GIVEN PROBLEM: Quote verbatim the rows below from the line containing "Given: Collapse the" through the line containing "Looking at the screenshot, I should point(14,296).", both ends included. Reproduce only those lines.

GIVEN INFORMATION:
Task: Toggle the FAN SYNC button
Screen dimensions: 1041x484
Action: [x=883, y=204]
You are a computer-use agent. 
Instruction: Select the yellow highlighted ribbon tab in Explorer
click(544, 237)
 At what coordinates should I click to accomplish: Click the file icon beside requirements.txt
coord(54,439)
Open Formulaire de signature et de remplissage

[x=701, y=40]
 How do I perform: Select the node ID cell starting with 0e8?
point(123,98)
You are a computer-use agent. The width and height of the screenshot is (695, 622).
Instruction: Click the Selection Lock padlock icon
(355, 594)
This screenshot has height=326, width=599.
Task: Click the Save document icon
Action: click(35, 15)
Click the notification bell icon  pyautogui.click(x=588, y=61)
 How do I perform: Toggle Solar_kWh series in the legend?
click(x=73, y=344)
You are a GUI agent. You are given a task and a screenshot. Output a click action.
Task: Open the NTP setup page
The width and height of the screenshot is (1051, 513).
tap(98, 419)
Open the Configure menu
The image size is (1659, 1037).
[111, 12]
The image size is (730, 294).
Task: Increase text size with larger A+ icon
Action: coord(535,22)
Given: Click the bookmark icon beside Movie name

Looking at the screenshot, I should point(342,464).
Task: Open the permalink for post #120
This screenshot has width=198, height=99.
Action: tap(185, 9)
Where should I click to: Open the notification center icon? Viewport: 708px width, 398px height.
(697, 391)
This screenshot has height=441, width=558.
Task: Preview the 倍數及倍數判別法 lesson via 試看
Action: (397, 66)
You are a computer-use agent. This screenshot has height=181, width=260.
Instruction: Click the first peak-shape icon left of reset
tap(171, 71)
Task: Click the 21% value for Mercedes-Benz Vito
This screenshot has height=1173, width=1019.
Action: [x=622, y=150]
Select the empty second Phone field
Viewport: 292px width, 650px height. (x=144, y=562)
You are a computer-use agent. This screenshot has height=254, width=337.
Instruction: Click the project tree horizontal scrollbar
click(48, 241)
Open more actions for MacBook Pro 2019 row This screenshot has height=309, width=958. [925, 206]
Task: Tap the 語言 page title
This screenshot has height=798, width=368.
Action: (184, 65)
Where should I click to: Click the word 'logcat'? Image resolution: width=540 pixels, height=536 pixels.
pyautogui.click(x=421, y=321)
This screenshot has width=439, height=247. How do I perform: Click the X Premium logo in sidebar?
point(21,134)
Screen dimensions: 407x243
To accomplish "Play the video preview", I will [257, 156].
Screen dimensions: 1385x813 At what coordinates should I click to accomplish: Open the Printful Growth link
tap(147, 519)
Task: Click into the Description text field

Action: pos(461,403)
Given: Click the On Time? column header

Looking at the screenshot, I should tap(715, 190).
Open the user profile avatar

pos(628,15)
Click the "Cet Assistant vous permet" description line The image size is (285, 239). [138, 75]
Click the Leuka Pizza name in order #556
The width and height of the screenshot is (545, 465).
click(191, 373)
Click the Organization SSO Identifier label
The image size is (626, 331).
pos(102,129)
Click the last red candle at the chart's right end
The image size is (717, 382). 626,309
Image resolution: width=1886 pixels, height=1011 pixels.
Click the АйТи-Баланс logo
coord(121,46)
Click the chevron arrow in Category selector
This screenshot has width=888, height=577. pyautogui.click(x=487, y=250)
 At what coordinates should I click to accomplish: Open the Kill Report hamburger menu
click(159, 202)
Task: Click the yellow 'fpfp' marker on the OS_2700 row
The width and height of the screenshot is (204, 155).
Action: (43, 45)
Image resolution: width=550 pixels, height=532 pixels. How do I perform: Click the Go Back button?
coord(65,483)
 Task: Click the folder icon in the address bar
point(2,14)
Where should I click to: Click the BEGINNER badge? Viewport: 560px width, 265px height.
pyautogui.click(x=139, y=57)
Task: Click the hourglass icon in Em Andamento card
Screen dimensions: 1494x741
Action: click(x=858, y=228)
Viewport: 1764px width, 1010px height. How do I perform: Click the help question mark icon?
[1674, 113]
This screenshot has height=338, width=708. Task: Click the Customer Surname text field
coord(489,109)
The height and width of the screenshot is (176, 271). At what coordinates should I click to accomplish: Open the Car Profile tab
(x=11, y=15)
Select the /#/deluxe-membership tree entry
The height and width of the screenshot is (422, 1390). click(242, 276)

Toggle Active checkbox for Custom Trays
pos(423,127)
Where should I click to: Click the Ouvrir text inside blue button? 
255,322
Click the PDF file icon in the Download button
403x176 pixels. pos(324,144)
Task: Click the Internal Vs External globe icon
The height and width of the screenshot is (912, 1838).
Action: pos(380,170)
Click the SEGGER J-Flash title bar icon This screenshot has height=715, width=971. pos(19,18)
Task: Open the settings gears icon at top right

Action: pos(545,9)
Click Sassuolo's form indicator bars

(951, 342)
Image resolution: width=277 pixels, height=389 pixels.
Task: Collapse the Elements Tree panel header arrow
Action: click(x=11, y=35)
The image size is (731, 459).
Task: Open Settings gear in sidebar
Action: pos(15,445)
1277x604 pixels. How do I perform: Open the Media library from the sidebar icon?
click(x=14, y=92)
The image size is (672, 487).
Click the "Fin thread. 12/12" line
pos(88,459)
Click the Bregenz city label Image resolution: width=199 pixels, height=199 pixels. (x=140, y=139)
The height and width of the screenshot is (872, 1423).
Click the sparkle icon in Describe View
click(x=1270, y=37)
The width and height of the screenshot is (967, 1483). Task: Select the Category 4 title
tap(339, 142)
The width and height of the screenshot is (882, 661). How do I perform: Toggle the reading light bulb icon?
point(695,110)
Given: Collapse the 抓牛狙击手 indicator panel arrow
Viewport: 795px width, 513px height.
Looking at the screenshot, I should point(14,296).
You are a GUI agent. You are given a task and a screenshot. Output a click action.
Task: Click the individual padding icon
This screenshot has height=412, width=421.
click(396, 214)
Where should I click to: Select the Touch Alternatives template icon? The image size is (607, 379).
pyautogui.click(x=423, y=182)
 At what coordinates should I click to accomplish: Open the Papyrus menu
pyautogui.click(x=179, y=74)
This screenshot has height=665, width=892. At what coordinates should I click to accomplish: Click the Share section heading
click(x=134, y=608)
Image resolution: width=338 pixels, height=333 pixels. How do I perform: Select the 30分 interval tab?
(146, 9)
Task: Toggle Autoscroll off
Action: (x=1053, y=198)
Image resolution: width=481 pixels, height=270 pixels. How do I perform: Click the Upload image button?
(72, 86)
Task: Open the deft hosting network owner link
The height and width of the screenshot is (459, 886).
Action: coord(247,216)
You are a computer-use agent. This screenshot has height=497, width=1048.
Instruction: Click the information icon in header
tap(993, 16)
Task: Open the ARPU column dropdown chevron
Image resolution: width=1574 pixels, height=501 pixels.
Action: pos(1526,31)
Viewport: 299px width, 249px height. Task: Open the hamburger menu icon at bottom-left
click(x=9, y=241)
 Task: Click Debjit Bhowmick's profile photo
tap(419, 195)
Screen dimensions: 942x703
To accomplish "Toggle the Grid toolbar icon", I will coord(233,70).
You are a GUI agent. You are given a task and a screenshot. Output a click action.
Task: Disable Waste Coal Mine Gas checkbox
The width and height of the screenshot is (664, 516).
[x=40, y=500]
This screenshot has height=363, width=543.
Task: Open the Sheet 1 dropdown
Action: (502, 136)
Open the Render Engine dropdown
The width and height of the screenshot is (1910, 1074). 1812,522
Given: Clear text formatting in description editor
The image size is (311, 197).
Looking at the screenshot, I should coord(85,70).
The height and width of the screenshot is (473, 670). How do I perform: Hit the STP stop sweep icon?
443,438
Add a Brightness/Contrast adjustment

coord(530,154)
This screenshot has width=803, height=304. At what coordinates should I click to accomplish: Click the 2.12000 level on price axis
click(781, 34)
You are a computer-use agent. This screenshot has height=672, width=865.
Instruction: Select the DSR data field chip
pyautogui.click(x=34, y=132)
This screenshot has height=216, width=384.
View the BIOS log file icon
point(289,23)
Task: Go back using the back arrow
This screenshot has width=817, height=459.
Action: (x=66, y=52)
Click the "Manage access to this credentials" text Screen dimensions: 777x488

EXPECTED ANSWER:
Given: Collapse the 抓牛狙击手 indicator panel arrow
Viewport: 795px width, 513px height.
Looking at the screenshot, I should point(14,296).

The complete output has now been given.